The indexer part of this plugin will help you on your way.

http://wiki.apache.org/nutch/WritingPluginExample-1.2

> Like i said, create an indexing filter. The example on the wiki is very
> simply and clear. Just check the field created by the langid plugin and
> decide what to do with it. The field, when the plugin is present, is
> automatically added to NutchDocument which are passed through indexing
> filters and later on transformed to SolrDocument obj.
> 
> > Hello,
> > 
> > After a lot of searching, i was unable to find update (Nutch1.4) info
> > 
> > about how to use language id for filtering. Some info are very outdated,
> > and doesn't work at all with Nutch 1.4.
> > 
> > Basically we're testing Nutch for crawling 10M+ web pages, but we want
> > 
> > to deal only with pages that are in EN,IT,DE,FR language, and skip
> > others. In addition, when indexing with Solr, we need to store the field
> > regarding the language id, to use it as a query filter (e.g.: "Only
> > pages in XX language that contain Y").
> > 
> > We're new to Nutch, but this seems to be a very common pattern, but as
> > 
> > stated, I was unable to find any update documentation. I think the
> > solution may be useful to many.
> > 
> > Please, point me to a related resource or hint to solve this task. I'm
> > 
> > very happy to add this solution to the Wiki if it is possible.
> > 
> > Thanks,
> > Alessio
> > 
> > -------- Original Message --------
> > Subject: Re: Filter by content language ID
> > From: Markus Jelsma <ma...@openindex.io>
> > Date: Fri, December 02, 2011 8:49 am
> > To: user@nutch.apache.org
> > 
> > On Friday 02 December 2011 16:23:42 contacts@complexityintelligence.com
> 
> wrote:
> > > Hello everyone,
> > > 
> > > 
> > > We've a set of urls to crawl, but we're interested in crawling only
> > > pages
> > > whose language is in our white list (e.g.: English, Italian, French),
> > > and reject all the others.
> > > 
> > > 
> > > I don't know if Nutch has a built-in support for this,
> > > language-detector
> > > seems to be dedicated only to another task.
> > 
> > You can use the field value added by the language detector to reject the
> > 
> > page from being indexed. Create a custom indexing filter, skipping all
> > documents you don't need.
> > 
> > > Which is the best way to achieve this with Nutch? Some configuration
> > > options, or it's needed to write a new plug-in ? (That for example,
> > > download
> > > the page, detect the content language, and if the language is ok,
> > > proceed,
> > > otherwise the page is skipped).
> > > 
> > > 
> > > Thanks,
> > > Alessio


Re: Filter by content language ID

Posted by Markus Jelsma <ma...@openindex.io>.

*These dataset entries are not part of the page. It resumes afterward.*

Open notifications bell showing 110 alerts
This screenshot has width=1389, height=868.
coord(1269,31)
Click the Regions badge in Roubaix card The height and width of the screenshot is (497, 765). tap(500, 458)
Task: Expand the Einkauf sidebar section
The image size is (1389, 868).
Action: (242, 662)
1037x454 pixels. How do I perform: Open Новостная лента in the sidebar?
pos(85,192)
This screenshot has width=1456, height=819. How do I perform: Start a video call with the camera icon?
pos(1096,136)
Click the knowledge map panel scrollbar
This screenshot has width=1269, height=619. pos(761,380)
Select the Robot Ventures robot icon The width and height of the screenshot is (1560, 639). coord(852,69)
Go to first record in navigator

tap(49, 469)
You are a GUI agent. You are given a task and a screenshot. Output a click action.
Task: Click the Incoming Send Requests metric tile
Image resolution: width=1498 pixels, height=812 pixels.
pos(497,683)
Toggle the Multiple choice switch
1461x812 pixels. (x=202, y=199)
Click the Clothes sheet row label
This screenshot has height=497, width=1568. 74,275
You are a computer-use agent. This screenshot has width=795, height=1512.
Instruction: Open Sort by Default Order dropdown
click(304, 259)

On Monday 02 January 2012 13:14:15 contacts@complexityintelligence.com wrote:
> Hello everyone,
> 
>    I've just finished testing my plug-in 'language-id-filter' that
> is used to filter the indexing of documents by language id.
> 
>    I've two questions:
> 
>    1) The plug-in works like a charm, it is an indexing filter. BUT
>       I guess that even after indexing the content of filtered documents
>       remains in the crawler segments, wasting a lot of disk space.

Not possible. Delete the whole segment is the only way to go. Rebuilding the 
segment is a waste of resources.

> 
>       How to optimize this behaviour ? I mean: i've to crawl and index
>       only documents in a X, Y and Z languages. Of course, I don't know
>       the language of a document, so I've to fetch it, check the
> language,
>       and if it is ok, store the content (and later, indexing it),
> otherwise
>       I only want to store miniumum information about skipped documents,
>       or none at all. I'm new to nutch so I don't know about that.

One possibility is to enable parsing during fetch time and use a parse filter. 
When the document comes back you can get rid of the document by not storing 
it. It won't end up in a segment.

> 
>    2) I would like to make the language-id-filter plug-in available in
>       the standard Nutch distribution. Is it possible ?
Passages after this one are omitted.